MOG CNS Autoimmunity and MOGAD

Abstract

At one time considered a possible form of neuromyelitis optica (NMO) spectrum disorder (NMOSD), it is now accepted that myelin oligodendrocyte glycoprotein (MOG) antibody (Ab)-associated disorder (MOGAD) is a distinct entity from either NMO or multiple sclerosis (MS) and represents a broad spectrum of clinical phenotypes. Whereas Abs targeting aquaporin-4 (AQP4) in NMO are pathogenic, the extent that anti-MOG Abs contribute to CNS damage in MOGAD is unclear. Both AQP4-specific Abs in NMO and MOG-specific Abs in MOGAD are predominantly IgG1, a T cell-dependent immunoglobulin (Ig) subclass. Key insights in neuroimmunology and MOGAD pathogenesis have been learned from MOG experimental autoimmune encephalomyelitis (EAE), described 2 decades before the term MOGAD was introduced. MOG-specific T cells are required in MOG EAE, and while anti-MOG Abs can exacerbate EAE and CNS demyelination, those Abs are neither necessary nor sufficient to cause EAE. Knowledge regarding the spectrum of MOGAD clinical and radiologic presentations is advancing rapidly, yet our grasp of MOGAD pathogenesis is incomplete. Understanding both the humoral and cellular immunology of MOGAD has implications for diagnosis, treatment, and prognosis.

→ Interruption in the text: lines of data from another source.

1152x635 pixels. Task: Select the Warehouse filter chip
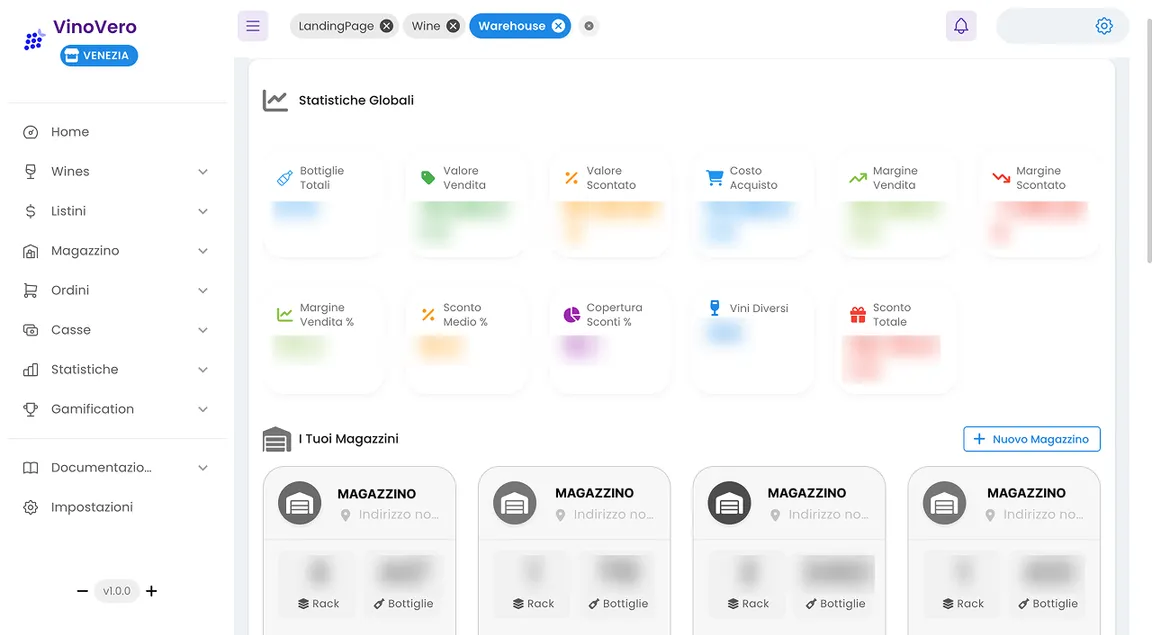coord(512,26)
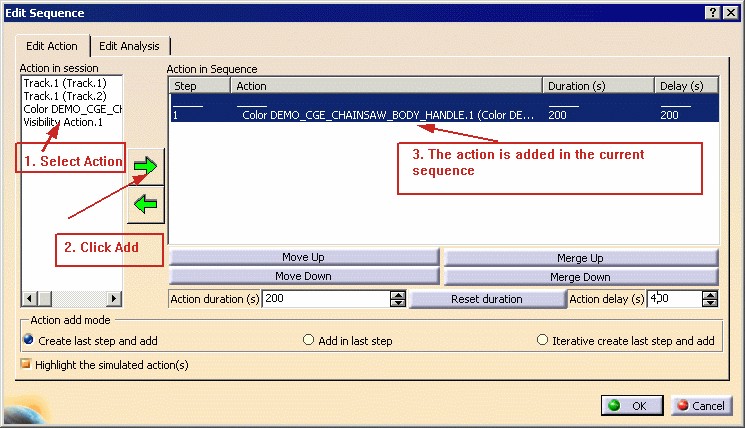The height and width of the screenshot is (428, 745).
Task: Toggle 'Highlight the simulated action(s)' checkbox
Action: (26, 365)
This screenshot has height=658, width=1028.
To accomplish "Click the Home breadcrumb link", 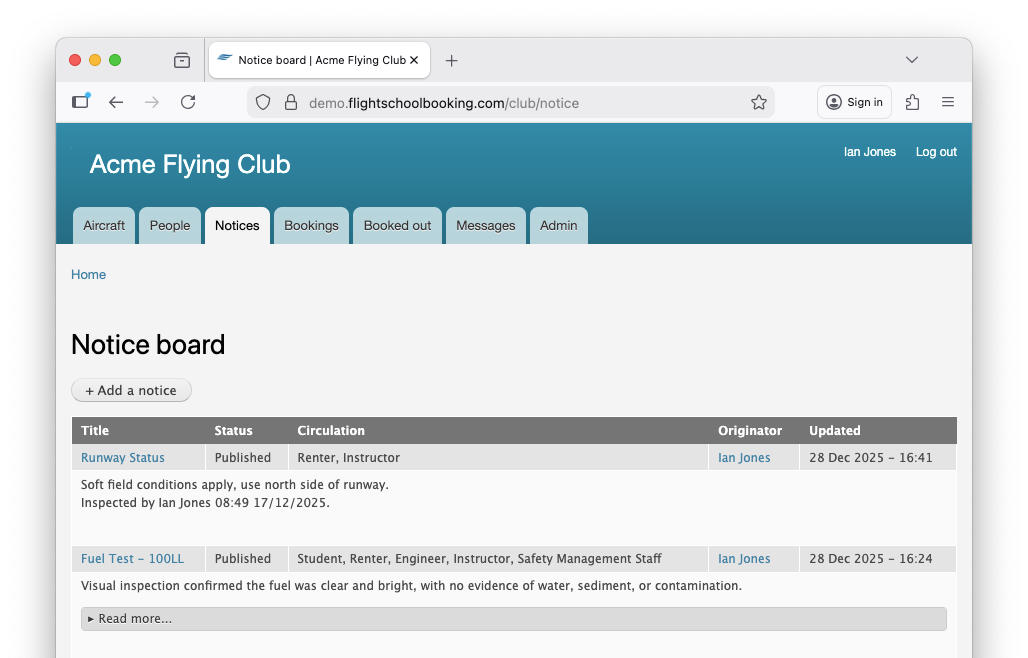I will pos(88,274).
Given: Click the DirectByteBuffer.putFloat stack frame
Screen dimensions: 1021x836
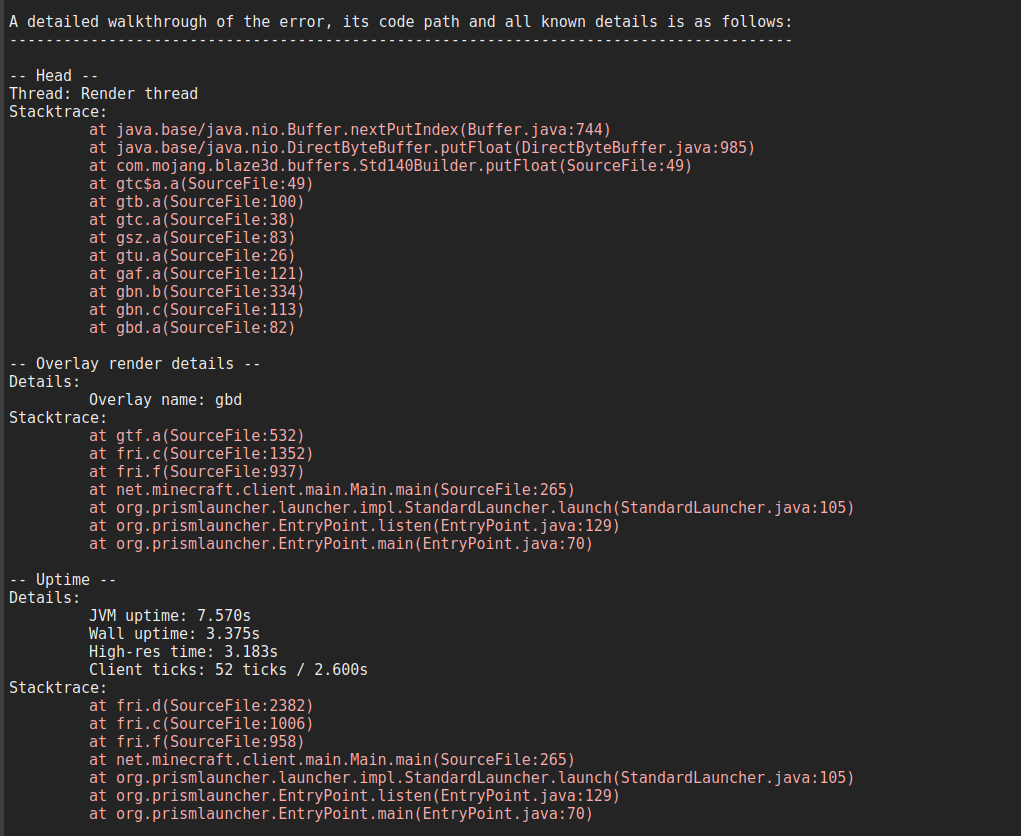Looking at the screenshot, I should [421, 148].
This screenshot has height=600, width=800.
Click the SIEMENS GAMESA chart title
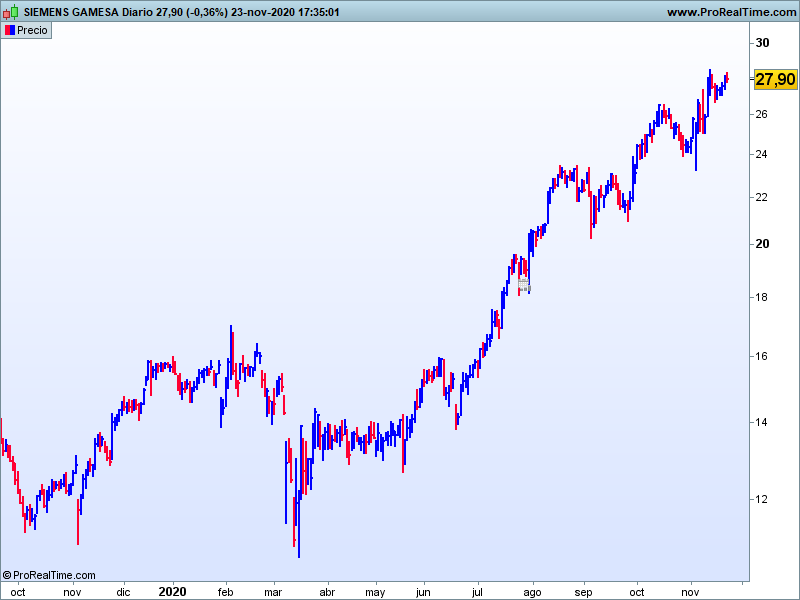[x=77, y=12]
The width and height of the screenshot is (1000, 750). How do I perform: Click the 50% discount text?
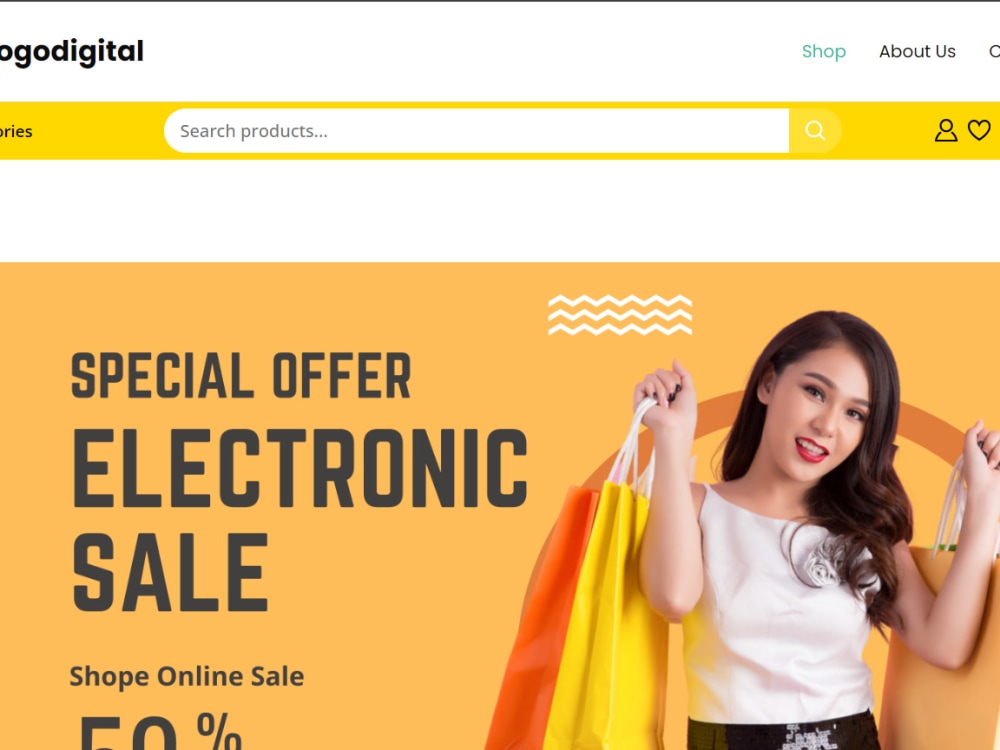coord(159,731)
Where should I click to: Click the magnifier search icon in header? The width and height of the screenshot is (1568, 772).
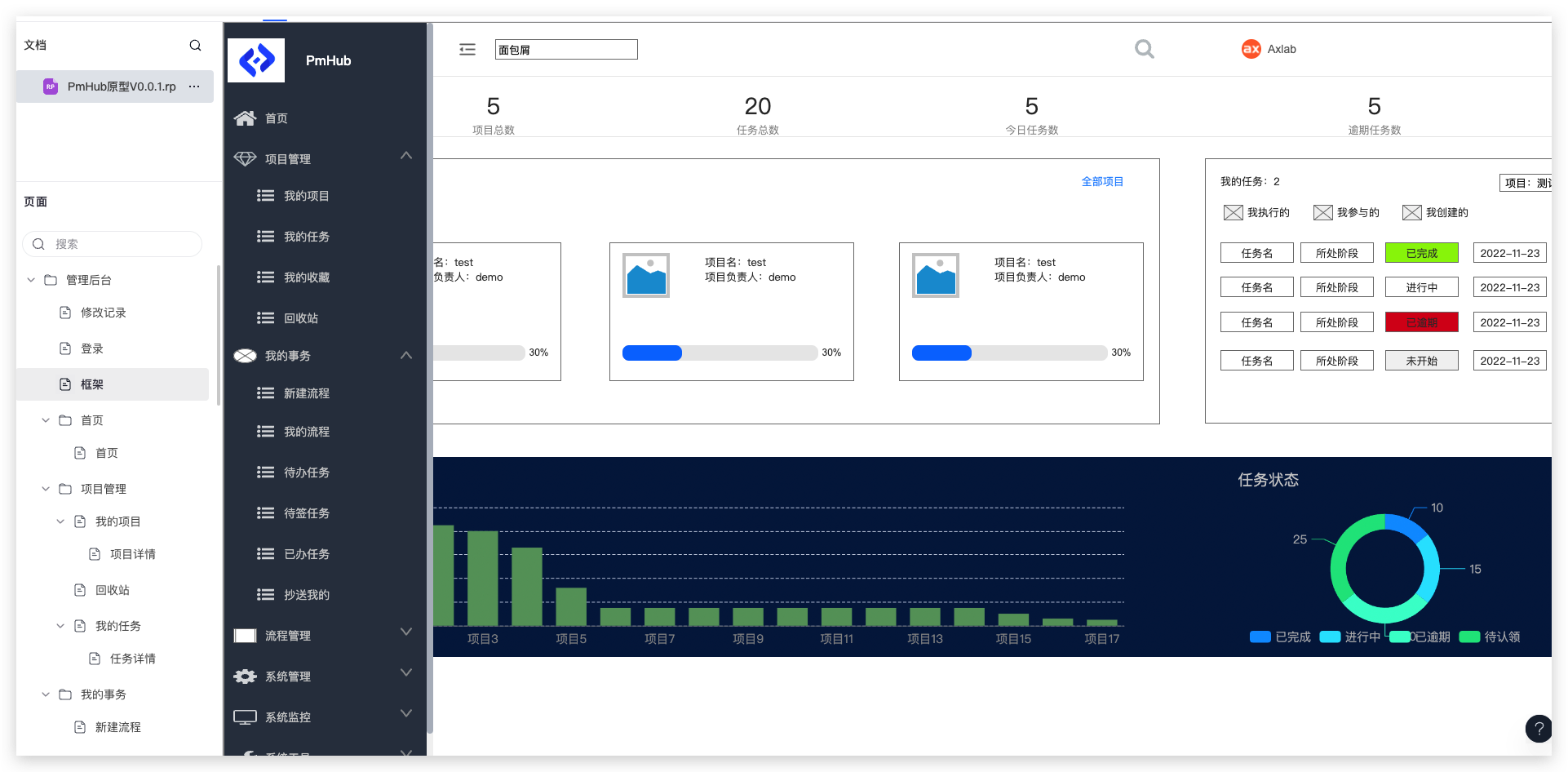(1144, 50)
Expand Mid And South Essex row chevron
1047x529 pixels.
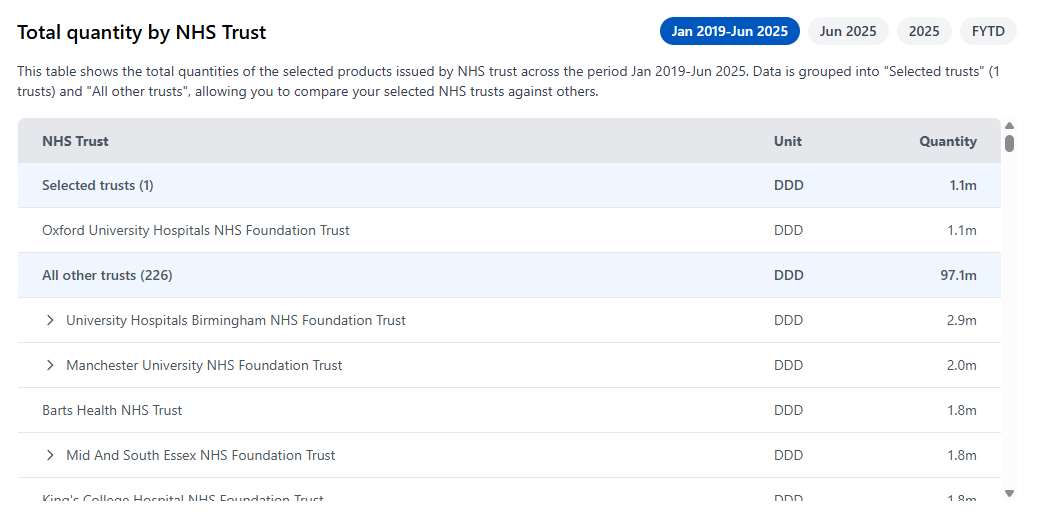click(50, 455)
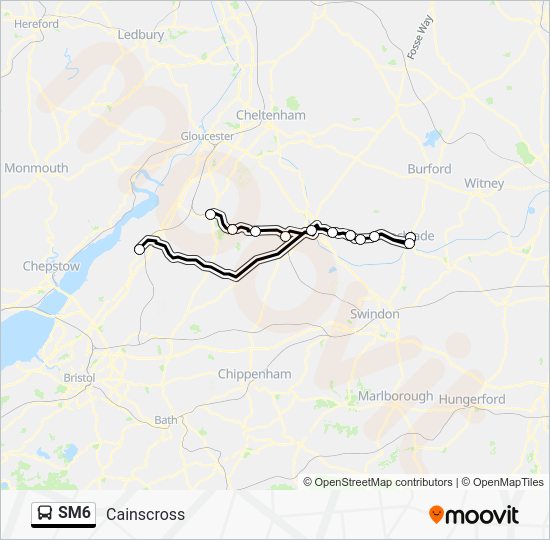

Figure 1. Models Illustrating How Antibodies and Complement May Participate in NMO and MOGAD

AQP4, a transmembrane (TM) protein, is expressed in the astrocytes, kidneys, muscle, and lung, yet the AQP4-specific IgG1 in NMO damages astrocytes primarily.^, AQP4 is expressed abundantly in astrocyte end-foot processes at the blood-brain barrier (BBB) (A), where tetramers of AQP4 (M23:M23 and M23:M21 isoforms) assemble into orthogonal arrays of particles (OAPs) (B), which provides a lattice-like platform that permits monovalent binding of AQP4-specific IgG1 in a distribution that is optimal for recruitment of C1q (C) and initiation of the classical complement cascade that results in cytotoxicity to astrocytes from formation of the membrane attack complex (MAC). (D–G) MOG, also a TM protein, is exposed on the outer oligodendrocyte surface. Unlike AQP4-specific IgG1 in NMO, the role of anti-MOG antibodies in CNS damage and the potential mechanisms (e.g., complement-dependent cytotoxicity [CDC], antibody-dependent cellular cytotoxicity [ADCC], or antibody-dependent cellular phagocytosis [ADCP]) employed by MOG-specific IgG1 in MOGAD are less clear. Complement deposition is identified inconsistently in MOGAD lesions. Unlike AQP4-specific IgG1 from patients with NMO, MOG-specific IgG1 from patients with MOGAD may preferentially bind MOG in a bivalent manner that is less efficient for recruitment of C1q and activation of CDC but may promote ADCC or ADCP. Natural killer cell (NK); myeloid APC (M). Copyright Xavier Studio, reprinted with permission.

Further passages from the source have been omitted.